* START *

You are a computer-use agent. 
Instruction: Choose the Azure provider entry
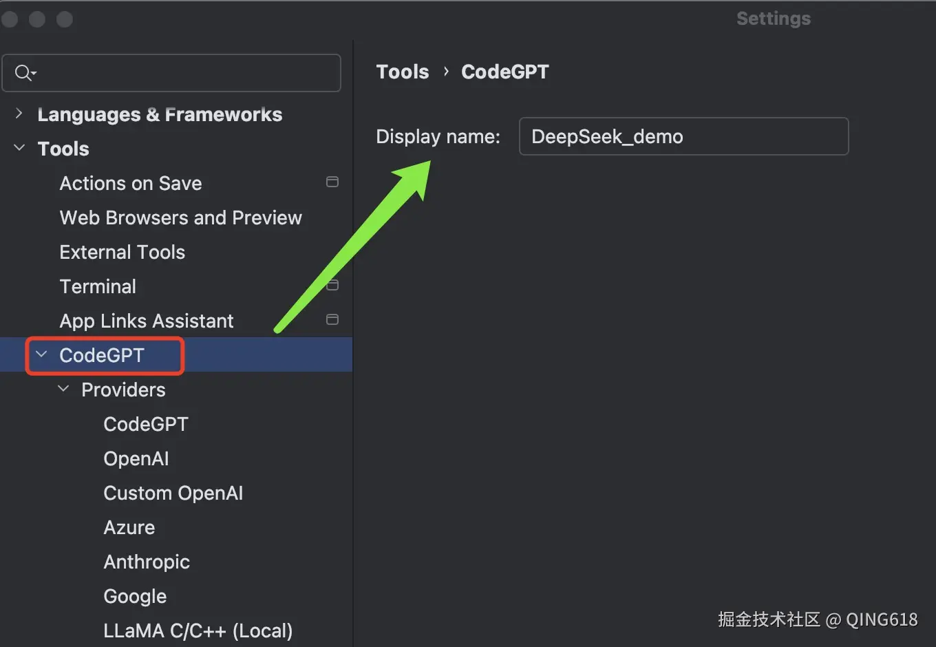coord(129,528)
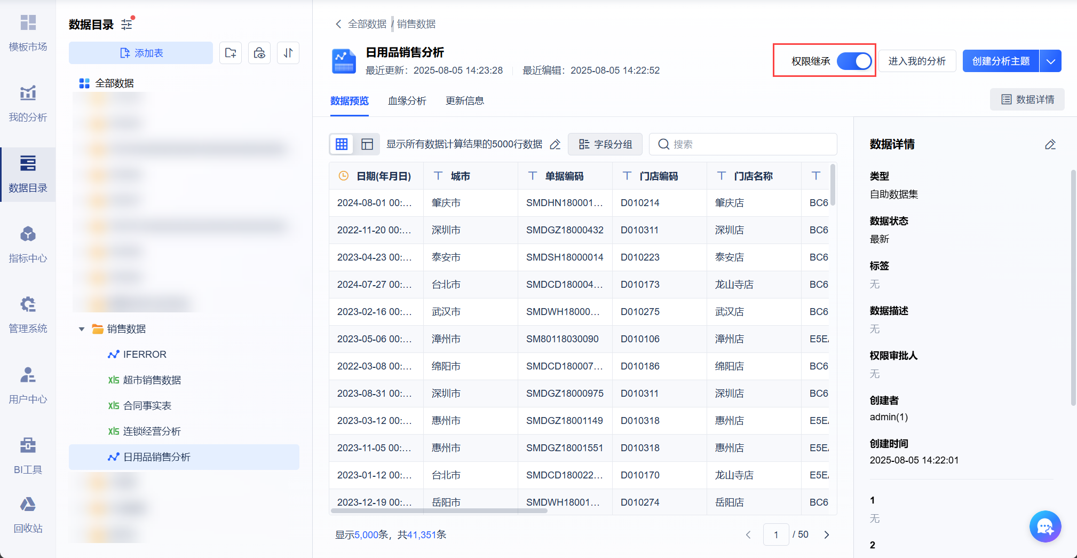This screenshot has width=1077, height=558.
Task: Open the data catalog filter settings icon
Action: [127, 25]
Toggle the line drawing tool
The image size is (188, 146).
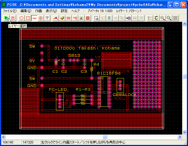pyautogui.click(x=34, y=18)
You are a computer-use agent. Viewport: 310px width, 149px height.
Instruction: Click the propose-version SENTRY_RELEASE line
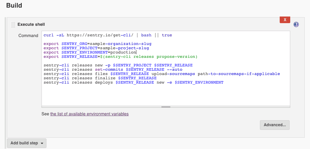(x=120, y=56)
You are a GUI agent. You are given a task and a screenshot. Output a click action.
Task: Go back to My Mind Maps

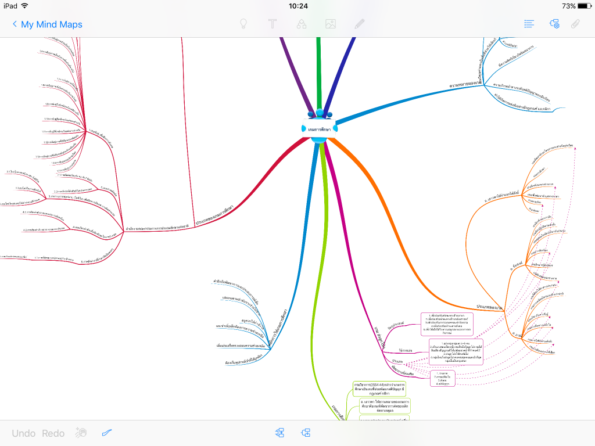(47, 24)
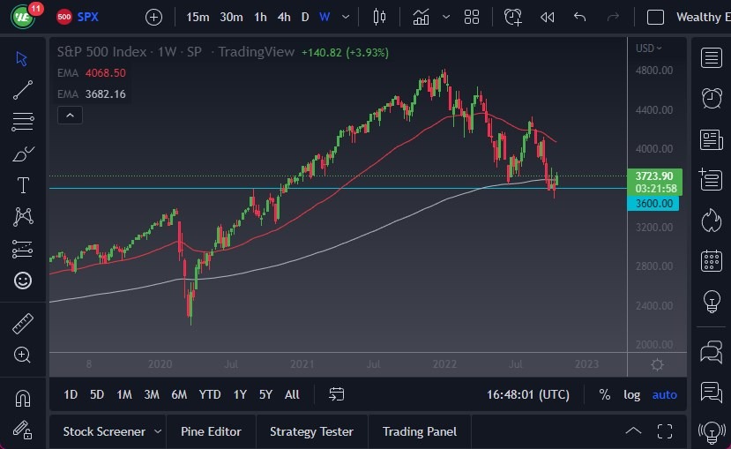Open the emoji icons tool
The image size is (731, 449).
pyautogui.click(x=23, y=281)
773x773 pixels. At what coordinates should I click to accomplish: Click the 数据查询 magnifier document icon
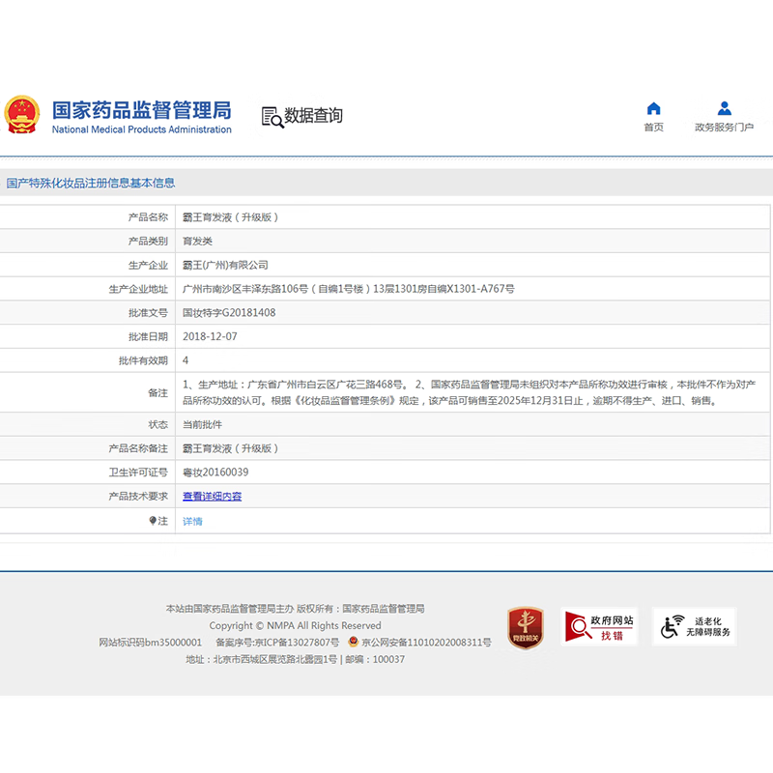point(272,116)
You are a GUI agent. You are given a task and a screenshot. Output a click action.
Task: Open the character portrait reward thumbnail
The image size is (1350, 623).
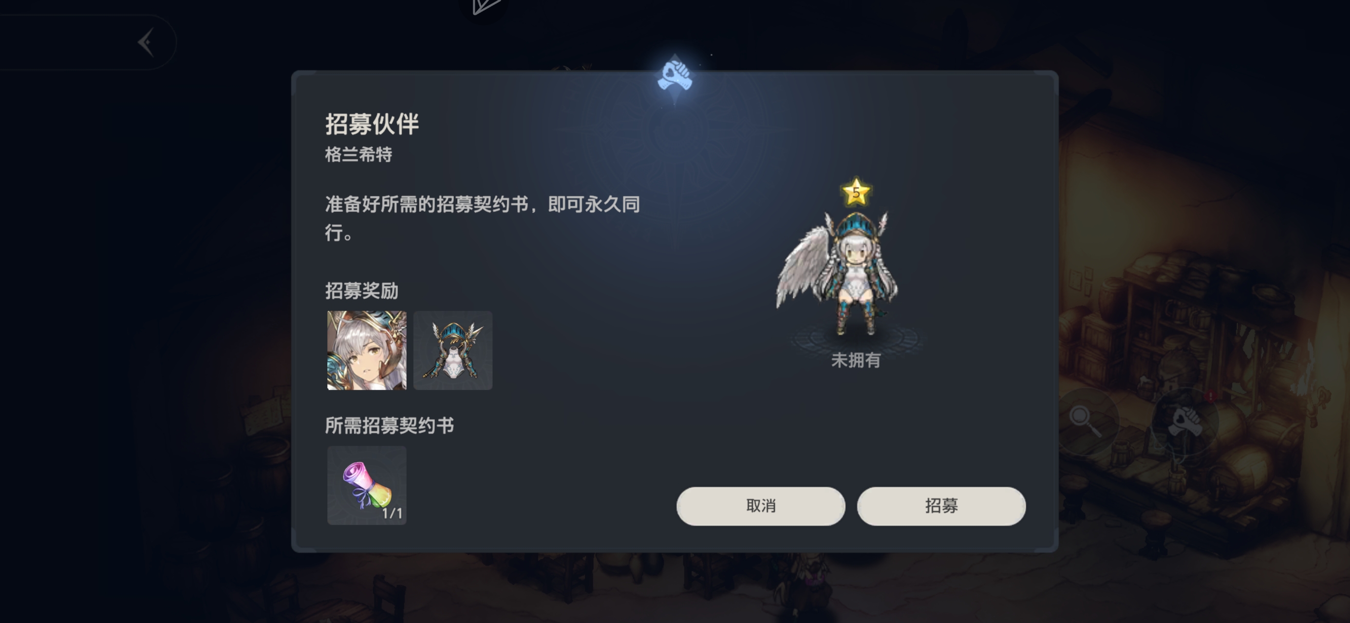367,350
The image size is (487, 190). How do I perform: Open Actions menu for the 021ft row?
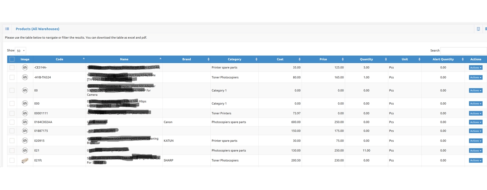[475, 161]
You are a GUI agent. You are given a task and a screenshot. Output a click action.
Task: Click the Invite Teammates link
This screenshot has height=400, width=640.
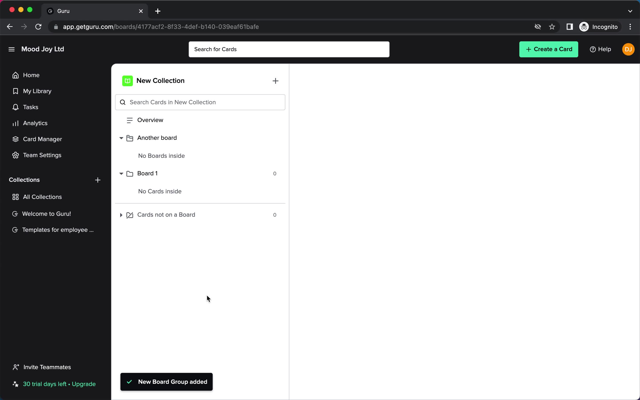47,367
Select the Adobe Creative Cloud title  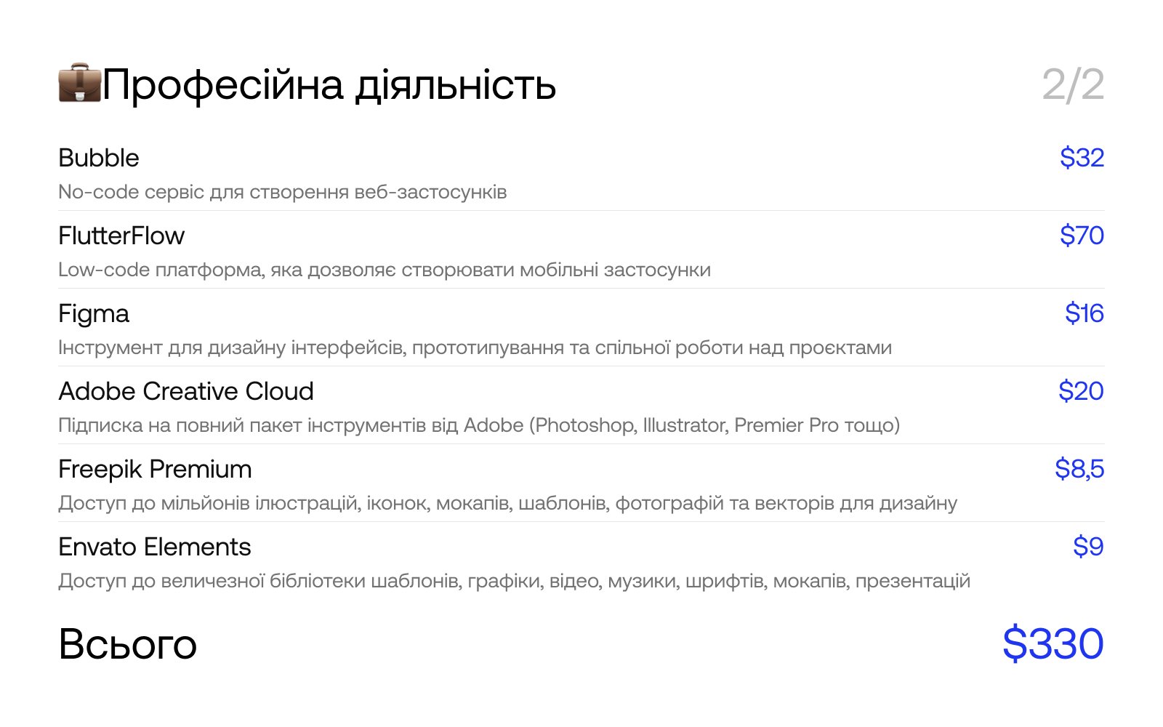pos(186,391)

* END *

Please show every line of the records above that contains the word "image".

The image size is (188, 146).
The image size is (731, 449).
The image size is (1350, 623).
The image size is (487, 190). How do I perform: Open Actions menu for the 021ft row?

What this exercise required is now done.